The largest hailstone measured in the US was 5.6 inches in diameter or 17.5 inches in circumference. There were only two 20th century human deaths in the US due to hail. However, animals were not so lucky. There were two storms in quick succession in Alberta, Canada, killing over 75,000 ducks between them. Hail also damages crops. In 1788, many crops outside Paris were damaged by hail and the resultant food shortage led, in part, to the French Revolution. Hail is also damaging to cars or trucks left out in storms resulting in denting to the body and cracked windshields. As hailstones drop from 30,000 feet, they can reach speeds up to 120 mph.

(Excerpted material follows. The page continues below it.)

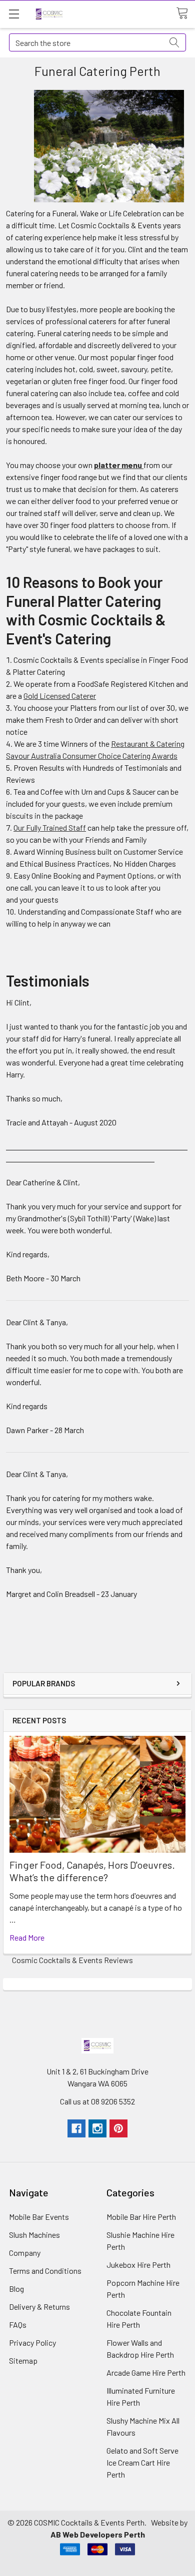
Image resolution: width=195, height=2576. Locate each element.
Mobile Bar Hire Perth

“Send therefore now, and gather thy cattle, and all that thou hast in the field; for upon every man and beast which shall be found in the field, and shall not be brought home, the hail shall come down upon them, and they shall die.” – The Bible

“Unless God send his hail / Or blinding fire balls, sleet or stifling snow, / In some time, his good time, I shall arrive.” – Robert Browning

“Thunderstorms represent the primary threat.” – Bob Rice

“When all is said and done, the weather and love are the two elements about which one can never be sure.” – Alice Hoffman

Also on this day, in 1803 the US completed the Louisiana Purchase transaction.